Concerning the municipal organizations related to technical services, a distinction can be made between operations which are unlikely to be profitable, such as operating a conference centre and operations that can be profitable, such as the water utilities or energy utilities, which could be even more profitable if management and cost structure, would change, although the current situation often does not allow it. In the first case, it seems evident to the managers that it is only the public sector or the municipality for that matter who takes care of such services. However, in the second case, profitability is a possibility, and therefore it indicates that a market exists and private sector organizations would be interested to perform the task instead of the municipality.

6.1.3 Being a Business Owner

Where profitability of a service is realistic and privatization would be a theoretical option, municipal managers legitimate municipal ownership and management control through the strategic importance of the particular unit or through unique market characteristics, such as the natural monopoly character of water services.
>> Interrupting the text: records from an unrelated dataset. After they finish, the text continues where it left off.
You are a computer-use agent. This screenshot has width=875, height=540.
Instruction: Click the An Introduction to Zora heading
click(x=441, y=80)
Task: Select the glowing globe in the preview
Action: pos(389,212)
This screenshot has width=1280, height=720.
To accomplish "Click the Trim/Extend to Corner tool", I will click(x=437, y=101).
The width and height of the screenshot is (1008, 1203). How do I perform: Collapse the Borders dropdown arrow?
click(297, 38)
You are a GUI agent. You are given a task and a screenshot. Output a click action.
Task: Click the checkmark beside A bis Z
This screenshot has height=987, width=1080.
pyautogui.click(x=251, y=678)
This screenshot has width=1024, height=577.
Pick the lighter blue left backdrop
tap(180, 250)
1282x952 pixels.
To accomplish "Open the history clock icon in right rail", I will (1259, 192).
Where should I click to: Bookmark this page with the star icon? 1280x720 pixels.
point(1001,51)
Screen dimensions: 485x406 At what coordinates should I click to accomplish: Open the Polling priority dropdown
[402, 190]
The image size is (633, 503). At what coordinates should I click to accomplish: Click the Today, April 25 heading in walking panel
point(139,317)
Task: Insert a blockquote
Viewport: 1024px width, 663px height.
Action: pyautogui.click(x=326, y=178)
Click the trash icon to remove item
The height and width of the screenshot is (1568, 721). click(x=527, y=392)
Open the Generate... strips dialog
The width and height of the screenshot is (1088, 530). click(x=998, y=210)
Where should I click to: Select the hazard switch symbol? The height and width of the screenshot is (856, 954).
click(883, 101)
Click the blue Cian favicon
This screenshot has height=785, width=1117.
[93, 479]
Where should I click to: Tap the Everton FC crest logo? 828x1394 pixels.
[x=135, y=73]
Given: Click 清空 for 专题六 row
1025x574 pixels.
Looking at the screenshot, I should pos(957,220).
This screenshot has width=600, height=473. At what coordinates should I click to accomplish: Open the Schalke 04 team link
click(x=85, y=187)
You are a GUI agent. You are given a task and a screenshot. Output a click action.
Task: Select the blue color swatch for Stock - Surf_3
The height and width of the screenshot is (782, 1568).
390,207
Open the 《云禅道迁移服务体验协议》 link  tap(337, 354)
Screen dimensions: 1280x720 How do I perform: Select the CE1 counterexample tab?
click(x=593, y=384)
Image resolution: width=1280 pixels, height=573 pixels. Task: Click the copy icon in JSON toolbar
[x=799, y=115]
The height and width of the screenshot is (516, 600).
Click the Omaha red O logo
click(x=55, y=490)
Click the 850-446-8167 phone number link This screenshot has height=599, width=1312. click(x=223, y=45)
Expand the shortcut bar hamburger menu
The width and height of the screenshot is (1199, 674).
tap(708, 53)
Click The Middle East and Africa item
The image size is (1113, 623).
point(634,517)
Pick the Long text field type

These units are organized as municipal technical services and infrastructure, managed either as departments of the municipality, as more independent municipal enterprises, or even established as limited liability companies.

In cases where there exists a functioning market in the sense that private sector companies are readily available to perform the same tasks as the organizations controlled by the municipality (for example in the case of operating bus lines) municipal managers can imagine that either the municipality divests from these activities or that it remains in the market. The fact that the municipality should maintain ownership and the operation of certain service units (despite the possibility of allowing a third party organizes these activities) is justified through the municipality’s need to protect itself from private sector cartels. But having one of its own organizations participating in the market also enables it to execute municipal policies.

“When we are talking about the housing system, the reason why we own the companies is how to handle the housing policy of the city. You can’t handle it if you are not in it. Of course, the most of them are working in the open market, but we need to be in there to use our housing policy, because the housing policy comes from the law. So, that is only the tool to make the policy.” (Municipal Manager)

“Our logistics transport centre takes care of all the transport, so when units order transport services, we have that kind of services because there is not enough competition. The price level is so high that it is good to have your own organization to affect the price level.” (Municipal Manager)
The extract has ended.